What the exercise asks:
Check every line of the entries below for the word "Home". Then give the number of lines that have it, with nothing added.

= Beginning of Section =

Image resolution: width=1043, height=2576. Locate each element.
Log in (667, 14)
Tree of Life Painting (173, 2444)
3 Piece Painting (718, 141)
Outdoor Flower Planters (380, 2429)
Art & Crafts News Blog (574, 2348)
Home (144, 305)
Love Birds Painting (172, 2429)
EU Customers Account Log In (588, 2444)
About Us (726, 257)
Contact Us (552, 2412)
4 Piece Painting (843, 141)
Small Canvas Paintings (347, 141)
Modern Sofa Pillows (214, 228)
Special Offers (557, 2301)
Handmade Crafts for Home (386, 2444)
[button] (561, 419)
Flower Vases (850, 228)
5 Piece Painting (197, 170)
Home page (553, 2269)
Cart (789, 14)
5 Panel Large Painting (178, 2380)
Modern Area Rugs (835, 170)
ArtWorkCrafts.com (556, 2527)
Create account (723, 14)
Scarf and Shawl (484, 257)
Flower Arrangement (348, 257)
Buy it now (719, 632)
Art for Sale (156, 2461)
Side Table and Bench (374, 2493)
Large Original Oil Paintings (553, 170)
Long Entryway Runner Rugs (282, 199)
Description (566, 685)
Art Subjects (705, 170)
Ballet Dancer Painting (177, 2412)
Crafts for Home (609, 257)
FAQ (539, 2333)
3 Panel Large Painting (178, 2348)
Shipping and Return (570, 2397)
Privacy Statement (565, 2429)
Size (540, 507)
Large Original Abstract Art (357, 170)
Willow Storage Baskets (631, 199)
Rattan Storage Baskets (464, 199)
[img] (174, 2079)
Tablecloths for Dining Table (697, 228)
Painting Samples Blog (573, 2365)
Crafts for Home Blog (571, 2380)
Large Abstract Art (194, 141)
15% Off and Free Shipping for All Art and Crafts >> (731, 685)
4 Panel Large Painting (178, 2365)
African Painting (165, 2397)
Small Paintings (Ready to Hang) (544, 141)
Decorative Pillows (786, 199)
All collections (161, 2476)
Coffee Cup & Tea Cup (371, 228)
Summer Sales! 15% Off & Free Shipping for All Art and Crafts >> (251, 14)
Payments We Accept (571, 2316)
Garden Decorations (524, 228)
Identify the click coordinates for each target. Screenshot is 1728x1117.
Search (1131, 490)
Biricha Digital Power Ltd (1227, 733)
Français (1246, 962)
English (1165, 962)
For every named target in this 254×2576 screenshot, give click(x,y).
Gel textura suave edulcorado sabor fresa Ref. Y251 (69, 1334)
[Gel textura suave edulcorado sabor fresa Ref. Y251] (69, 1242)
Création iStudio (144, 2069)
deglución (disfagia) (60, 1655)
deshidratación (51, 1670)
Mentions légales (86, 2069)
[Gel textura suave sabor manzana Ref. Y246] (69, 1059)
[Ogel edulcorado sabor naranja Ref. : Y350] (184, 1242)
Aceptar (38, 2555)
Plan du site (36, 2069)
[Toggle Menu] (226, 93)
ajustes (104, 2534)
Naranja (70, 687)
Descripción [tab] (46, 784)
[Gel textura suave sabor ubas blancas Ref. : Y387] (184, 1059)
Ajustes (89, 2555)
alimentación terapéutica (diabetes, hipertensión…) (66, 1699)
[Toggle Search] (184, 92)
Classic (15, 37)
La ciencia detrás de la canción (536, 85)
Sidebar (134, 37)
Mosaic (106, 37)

= End of Section =

Output below:
5